The burgeoning crime wave wracking the University of Oregon Ducks football team — reporters out there are calling it the "bird flu" — has now spread in an unexpectedly hilarious direction. Watch out, Portland JailBlazers, and watch out, Florida State CrimiNoles, because this Oregon squad is knocking on the door of the sports-crime pantheon.The latest incident, very humorously, involves not a football player but a cheerleader. Eighteen-year-old Molly Maginnis was whacked with a DUI last week after she repeatedly bungled a parallel-parking job in downtown Eugene. The little details in these stories are always what make them worthwhile, and in this case the delicious part is that Maginnis was busted by a bicycle cop, who raced to the scene after seeing the poor drunk girl hit the curb several times in her Chevy Equinox.
Readers of this column need no recap of the recent high jinks at Oregon, but for those of you who are new, this brings the list of arrested and/or dismissed Ducks to: a star quarterback, a star running back, a defensive lineman, a linebacker, a dingbat wide receiver, two kickers, and a cheerleader. We're witnessing a pretty rare phenomenon, to say the least.
It's urgently necessary that someone come up with a nickname for this team (The "Quack-cused?" The "Ver-Ducks?") before the next arrest. In the meantime . . . a drunken cheerleader? She doesn't make the list, unfortunately, but we may have to start awarding team points soon. Go Ducks!
Team building, Texas-style
You just never stop being surprised by the dumbness of football coaches. One can only imagine what being a poorly paid professor at a school with an overpaid lunkhead running the football program must be like.
This week's episode features Guy Morriss, head coach at Texas A&M-Commerce. It seems that two of his players, Dionte Garrett and Deandré Bowers, were arrested last month after weed and pills were found in their dorms.
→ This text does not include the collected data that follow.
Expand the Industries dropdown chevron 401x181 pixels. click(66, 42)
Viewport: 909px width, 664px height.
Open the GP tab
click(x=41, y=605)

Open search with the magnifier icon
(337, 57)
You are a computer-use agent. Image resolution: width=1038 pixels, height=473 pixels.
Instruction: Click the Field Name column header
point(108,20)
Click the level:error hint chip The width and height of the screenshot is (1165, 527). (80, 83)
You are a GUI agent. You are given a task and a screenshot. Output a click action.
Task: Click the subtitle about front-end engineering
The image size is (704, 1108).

The story should have ended there. But when the campus newspaper, the East Texan, printed a front-page story about the bust, the accused pair's teammates did an unusual thing. They went around campus and removed all the free papers, everywhere.
There is video up on the Web showing players picking up stacks of the East Texan and carrying them out of school buildings. Which would be dumb enough, except that it turns out the coach was supporting this idiocy.
"I am proud of my players for doing that," said Morriss, according to a police report. "This was the best team-building exercise we have ever done."
Naturally, the school administration is now forced to issue an apology and to discipline the coach, and a story that would have been a snoozer one-column deal in a school newspaper is a national joke. Nineteen points for Morriss. Well played, coach.
A Clockwork Orange redux
A truly amazing tale is unfolding at the Citadel, the esteemed military academy down in South Carolina.
It seems a group of students — including Citadel quarterback Miguel Starks and former player Reginald Rice — has been allegedly forcing its way into homes, binding and gagging residents, and stealing their belongings. The latest victim was, strangely, Citadel assistant coach Joshua Harpe, who was bound with duct tape by three armed, masked men, who then ransacked his apartment. Both Starks and Rice were charged with armed robbery, first-degree burglary, kidnapping, and possession of a firearm during the commission of a violent crime.